(Beginning of RECORDS FOR THE TASK)

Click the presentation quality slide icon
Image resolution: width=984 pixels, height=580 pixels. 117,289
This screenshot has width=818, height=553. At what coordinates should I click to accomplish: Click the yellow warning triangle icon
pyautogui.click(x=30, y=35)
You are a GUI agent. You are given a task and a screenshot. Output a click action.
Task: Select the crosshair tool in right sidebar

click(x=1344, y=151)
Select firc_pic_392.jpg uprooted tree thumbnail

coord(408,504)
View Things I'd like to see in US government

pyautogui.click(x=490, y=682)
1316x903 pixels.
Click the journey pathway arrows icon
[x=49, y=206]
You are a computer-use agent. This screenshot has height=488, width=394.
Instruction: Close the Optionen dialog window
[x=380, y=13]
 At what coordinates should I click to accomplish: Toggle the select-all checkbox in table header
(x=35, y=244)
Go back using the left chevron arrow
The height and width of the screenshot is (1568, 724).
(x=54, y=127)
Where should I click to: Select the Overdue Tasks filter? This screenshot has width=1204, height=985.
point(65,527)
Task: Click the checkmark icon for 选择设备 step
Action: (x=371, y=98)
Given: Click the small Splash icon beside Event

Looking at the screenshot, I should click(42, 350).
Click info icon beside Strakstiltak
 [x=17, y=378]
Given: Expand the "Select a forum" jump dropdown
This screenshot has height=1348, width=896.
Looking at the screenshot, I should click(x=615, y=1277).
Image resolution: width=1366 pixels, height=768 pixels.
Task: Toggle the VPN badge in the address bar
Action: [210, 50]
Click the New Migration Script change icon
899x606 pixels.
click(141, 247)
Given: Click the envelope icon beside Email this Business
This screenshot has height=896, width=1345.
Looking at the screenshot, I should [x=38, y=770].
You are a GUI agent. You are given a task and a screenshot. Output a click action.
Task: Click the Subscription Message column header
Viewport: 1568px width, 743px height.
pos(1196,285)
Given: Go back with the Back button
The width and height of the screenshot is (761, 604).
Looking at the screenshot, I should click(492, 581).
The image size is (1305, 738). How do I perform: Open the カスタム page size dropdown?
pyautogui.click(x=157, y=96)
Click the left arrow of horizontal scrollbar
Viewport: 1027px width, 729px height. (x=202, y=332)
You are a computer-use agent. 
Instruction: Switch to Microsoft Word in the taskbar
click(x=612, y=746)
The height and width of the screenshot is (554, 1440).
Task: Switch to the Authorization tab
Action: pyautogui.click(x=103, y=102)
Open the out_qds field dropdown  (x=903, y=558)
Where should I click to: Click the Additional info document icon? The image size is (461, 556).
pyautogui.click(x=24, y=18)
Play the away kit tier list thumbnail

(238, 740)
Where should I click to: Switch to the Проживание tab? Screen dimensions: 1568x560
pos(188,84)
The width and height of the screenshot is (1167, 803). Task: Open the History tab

(End of RECORDS FOR THE TASK)

WHAT THE EXERCISE ASKS
Return only the lines of the records in which the string "agent" appears.

SOLVED PROBLEM
You are a GUI agent. You are given a task and a screenshot. Output a click action.
You are a computer-use agent. This screenshot has height=488, width=394.
You are a GUI agent. You are given a task and a screenshot. Output a click action.
You are a computer-use agent. 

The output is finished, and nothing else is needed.